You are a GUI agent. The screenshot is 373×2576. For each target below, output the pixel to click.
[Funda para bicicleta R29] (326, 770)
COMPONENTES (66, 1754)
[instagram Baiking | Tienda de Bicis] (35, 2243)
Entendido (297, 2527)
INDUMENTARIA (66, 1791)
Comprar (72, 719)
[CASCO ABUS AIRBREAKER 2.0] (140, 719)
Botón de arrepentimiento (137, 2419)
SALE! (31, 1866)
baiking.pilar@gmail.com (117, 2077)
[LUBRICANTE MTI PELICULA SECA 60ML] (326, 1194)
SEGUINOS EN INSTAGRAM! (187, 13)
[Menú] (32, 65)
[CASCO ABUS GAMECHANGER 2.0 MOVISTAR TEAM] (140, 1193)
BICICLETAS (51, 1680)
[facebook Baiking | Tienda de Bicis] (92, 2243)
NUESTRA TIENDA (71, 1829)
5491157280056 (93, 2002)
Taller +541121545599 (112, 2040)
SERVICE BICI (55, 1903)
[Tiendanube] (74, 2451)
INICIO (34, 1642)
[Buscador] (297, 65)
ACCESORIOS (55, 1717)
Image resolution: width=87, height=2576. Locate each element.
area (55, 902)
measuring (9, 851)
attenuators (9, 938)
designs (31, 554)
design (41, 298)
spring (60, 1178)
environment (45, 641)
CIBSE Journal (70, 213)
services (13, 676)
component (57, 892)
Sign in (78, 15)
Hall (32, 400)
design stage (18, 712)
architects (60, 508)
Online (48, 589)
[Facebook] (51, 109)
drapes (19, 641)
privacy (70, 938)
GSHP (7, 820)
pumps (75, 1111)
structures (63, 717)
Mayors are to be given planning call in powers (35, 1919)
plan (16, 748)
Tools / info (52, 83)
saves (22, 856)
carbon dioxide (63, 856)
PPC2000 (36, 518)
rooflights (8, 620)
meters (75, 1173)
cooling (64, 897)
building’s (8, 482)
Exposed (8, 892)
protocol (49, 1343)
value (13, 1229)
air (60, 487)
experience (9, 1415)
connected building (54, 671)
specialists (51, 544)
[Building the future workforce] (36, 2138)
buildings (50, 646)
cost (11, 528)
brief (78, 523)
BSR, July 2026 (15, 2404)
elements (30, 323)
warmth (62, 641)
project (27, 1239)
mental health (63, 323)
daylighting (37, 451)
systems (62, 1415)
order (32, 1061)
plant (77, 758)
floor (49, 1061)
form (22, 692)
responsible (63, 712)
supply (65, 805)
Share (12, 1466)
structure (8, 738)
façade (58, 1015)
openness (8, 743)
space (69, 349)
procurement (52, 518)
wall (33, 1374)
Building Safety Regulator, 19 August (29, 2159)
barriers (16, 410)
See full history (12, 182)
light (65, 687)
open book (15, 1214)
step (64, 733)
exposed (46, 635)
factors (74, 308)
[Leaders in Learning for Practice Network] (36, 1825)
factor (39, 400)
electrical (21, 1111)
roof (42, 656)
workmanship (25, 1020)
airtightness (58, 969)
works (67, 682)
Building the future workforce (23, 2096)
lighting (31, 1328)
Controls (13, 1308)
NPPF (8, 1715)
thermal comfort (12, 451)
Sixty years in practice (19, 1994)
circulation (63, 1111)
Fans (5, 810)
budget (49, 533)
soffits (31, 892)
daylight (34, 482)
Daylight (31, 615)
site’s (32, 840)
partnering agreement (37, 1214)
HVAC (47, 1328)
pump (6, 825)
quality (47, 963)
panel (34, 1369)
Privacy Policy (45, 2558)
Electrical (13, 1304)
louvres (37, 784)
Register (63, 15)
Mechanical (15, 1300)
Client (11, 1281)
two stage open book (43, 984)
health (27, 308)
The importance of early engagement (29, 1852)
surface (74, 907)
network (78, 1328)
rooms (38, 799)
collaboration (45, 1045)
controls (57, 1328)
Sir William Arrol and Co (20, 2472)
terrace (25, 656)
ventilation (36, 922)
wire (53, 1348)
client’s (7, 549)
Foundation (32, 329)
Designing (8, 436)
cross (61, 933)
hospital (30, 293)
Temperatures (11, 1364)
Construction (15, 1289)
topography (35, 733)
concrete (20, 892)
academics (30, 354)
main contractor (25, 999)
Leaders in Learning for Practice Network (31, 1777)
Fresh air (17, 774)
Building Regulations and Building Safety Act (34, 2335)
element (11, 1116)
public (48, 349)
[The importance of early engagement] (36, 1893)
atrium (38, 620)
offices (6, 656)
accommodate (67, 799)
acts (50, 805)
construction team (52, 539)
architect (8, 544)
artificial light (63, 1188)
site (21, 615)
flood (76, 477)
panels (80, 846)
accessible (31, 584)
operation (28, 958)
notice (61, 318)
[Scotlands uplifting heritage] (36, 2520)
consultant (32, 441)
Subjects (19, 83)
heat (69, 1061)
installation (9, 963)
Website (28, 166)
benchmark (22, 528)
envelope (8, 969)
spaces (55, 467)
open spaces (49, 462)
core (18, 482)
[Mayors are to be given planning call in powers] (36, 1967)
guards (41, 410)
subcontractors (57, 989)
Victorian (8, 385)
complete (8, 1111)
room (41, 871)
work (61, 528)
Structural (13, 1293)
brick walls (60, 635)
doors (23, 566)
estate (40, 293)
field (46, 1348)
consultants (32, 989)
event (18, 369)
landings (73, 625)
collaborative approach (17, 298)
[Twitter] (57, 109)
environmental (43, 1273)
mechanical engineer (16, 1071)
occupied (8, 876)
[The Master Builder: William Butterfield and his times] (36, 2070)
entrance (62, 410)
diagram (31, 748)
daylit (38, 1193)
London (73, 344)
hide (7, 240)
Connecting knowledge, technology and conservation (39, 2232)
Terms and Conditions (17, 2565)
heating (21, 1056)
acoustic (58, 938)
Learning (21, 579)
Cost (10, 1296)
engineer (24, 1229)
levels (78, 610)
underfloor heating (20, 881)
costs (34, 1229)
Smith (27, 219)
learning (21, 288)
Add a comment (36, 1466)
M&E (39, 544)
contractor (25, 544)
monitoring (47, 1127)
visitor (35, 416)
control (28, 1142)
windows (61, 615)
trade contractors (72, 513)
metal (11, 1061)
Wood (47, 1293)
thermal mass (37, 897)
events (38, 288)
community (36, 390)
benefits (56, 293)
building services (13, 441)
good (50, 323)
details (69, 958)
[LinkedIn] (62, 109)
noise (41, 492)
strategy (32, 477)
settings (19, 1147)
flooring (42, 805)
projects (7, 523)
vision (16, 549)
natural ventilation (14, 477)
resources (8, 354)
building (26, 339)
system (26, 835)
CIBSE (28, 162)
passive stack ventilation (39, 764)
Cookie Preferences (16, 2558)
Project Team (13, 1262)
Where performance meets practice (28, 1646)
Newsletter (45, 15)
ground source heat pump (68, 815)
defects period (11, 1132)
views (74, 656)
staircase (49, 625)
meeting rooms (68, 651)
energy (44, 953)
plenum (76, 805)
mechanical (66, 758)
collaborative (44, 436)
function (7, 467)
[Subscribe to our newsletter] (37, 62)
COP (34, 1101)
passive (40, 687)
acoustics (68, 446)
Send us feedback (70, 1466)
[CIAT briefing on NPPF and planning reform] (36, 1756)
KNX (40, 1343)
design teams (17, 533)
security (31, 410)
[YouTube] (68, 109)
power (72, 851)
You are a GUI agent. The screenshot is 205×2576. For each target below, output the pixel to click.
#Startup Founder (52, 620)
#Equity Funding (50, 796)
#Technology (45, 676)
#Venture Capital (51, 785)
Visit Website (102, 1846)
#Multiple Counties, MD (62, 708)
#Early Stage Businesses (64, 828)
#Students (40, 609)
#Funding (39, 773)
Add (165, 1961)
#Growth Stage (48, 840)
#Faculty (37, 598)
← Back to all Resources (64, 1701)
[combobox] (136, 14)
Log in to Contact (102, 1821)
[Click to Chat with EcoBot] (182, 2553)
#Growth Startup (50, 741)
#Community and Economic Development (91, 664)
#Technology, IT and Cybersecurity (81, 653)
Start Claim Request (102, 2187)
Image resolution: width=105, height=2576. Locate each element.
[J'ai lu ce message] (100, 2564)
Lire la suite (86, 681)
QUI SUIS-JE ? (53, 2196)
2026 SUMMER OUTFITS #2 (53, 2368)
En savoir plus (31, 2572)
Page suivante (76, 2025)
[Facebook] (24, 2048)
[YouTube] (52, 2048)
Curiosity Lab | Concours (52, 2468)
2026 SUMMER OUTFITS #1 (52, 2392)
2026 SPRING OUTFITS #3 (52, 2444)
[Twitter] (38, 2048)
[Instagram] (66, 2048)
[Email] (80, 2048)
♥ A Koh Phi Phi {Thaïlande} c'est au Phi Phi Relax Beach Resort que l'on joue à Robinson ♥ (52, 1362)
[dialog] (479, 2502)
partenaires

........

WHAT YOU HAVE TO DO:
Stopping at the line containing "ACCESORIOS (55, 1717)", please repeat exactly every line from the very start of the entries, that line included, and nothing more.

WRITTEN RESPONSE:
You are a GUI agent. The screenshot is 373×2576. For each target below, output the pixel to click.
[Funda para bicicleta R29] (326, 770)
COMPONENTES (66, 1754)
[instagram Baiking | Tienda de Bicis] (35, 2243)
Entendido (297, 2527)
INDUMENTARIA (66, 1791)
Comprar (72, 719)
[CASCO ABUS AIRBREAKER 2.0] (140, 719)
Botón de arrepentimiento (137, 2419)
SALE! (31, 1866)
baiking.pilar@gmail.com (117, 2077)
[LUBRICANTE MTI PELICULA SECA 60ML] (326, 1194)
SEGUINOS EN INSTAGRAM! (187, 13)
[Menú] (32, 65)
[CASCO ABUS GAMECHANGER 2.0 MOVISTAR TEAM] (140, 1193)
BICICLETAS (51, 1680)
[facebook Baiking | Tienda de Bicis] (92, 2243)
NUESTRA TIENDA (71, 1829)
5491157280056 (93, 2002)
Taller +541121545599 (112, 2040)
SERVICE BICI (55, 1903)
[Tiendanube] (74, 2451)
INICIO (34, 1642)
[Buscador] (297, 65)
ACCESORIOS (55, 1717)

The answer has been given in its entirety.